What’s your current role and how have you put your learning into practice?
“I am the co-founder and HR partner of a new company called hrsafe. I was seeing a lot of very worried SME owners who wanted to ensure their employees were looked after, but were worried about a fine or action from the Fair Work Ombudsman or State Work Health and Safety regulators. So I decided to create a company that just focused on providing these two services to clients, regardless of their location in Australia.
“Both my courses have enabled me to evolve my business model, giving it several competitive advantages.”
What are some of the course highlights?
“Almost all of the subjects I have studied with Charles Sturt have directly contributed to improving our new company’s business model. Perhaps the standout for me personally is Evaluating Human Resources. This subject highlighted to me the importance of HR data to improve organisational productivity; how it can validate the effectiveness of training, education and other initiatives; and how you use data to directly boost your potential against your competitors – something that has traditionally been viewed as the responsibility of marketing, operations and accounting only.
“I think this area represents the future of HR. I’m so excited about it that I plan to study a Doctorate of Business Administration on this subject with Charles Sturt University in the near future.”
What does the future of HRM look like?
“I am really envious of millennials and other recent entrants into HR who have a long and exciting career ahead of them.
“Going forward, HR will, above all, be about maximising productivity via human capital. It’s all about people now. You can’t just focus on the balance sheet, legal compliance, marketing or anything else in isolation. High performance cultures and how to achieve them is what the top CEOs and fortune 500 companies are talking about. Typically, these companies drive change across the industry, including the attitudes of all levels of management in all industries.
“If you’re entering HR now, I recommend gaining the appropriate postgrad qualification and certification to professionalise; there is no limit as to where you can be in small to medium and large enterprises. HR consultants are becoming common. So remember, if your qualification and experience are limited to administrative and recruiting functions, this may impact on what you can offer to clients or potential employers.”
What do you love most about your HRM degree?
“There are a couple of common themes that stand out.
“Online study – The online option is terrific. The best experiences I have had in tutorials so far has been the live interactive environments lecturers provide. And in the event you can’t make a tutorial, or you wish to re-watch one on an assessment, say, they are all recorded so you can view them as many times as you need.

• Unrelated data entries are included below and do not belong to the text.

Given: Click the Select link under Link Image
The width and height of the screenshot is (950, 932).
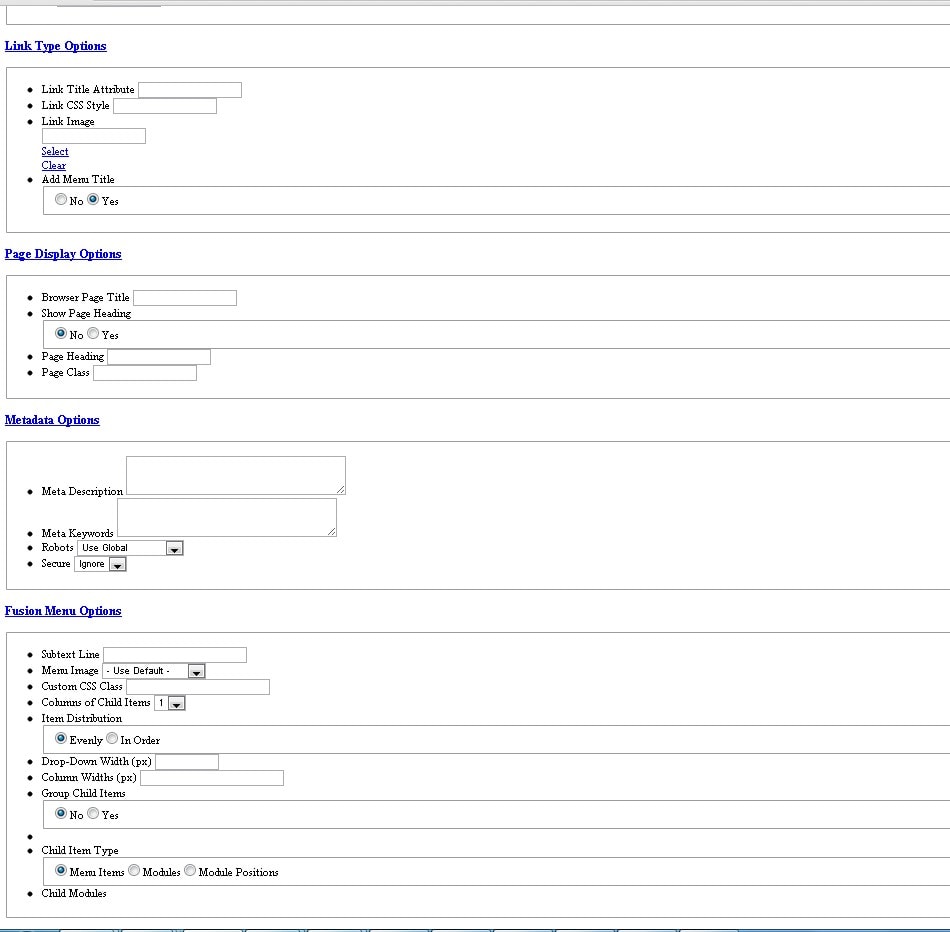Looking at the screenshot, I should [x=55, y=152].
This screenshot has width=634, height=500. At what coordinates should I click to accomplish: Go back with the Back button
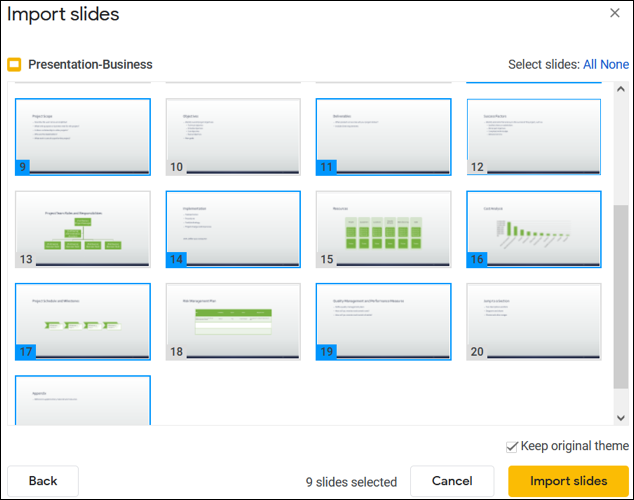[43, 481]
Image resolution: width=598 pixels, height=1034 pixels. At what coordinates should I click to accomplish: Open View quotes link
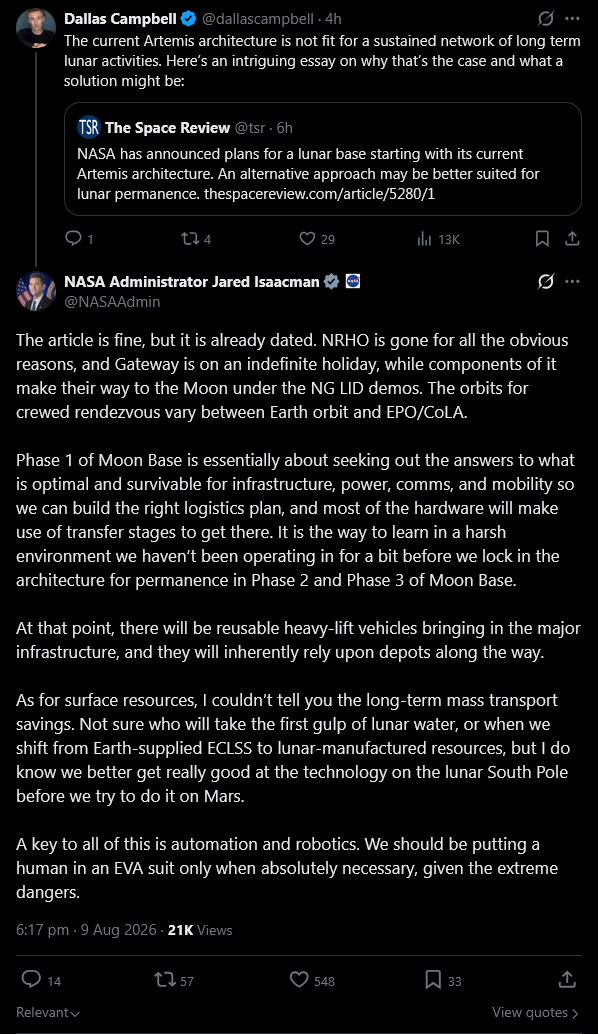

“Flexibility – I ended up tailoring my Graduate Certificate in Human Resource Management to suit my career needs. A special thank you to the head of the program for her wonderful advice. I identified that I needed to complete employment law, management of change and project management but couldn’t fit them into my MBA. Kath convinced me to look at the graduate certificate in HRM. It had particular advantages for me, including the Evaluating HR and Strategic HRM subjects. Moreover, this enabled me to cross-pollinate recognition of prior learning between the two qualifications, yet do all the subjects I wanted to.”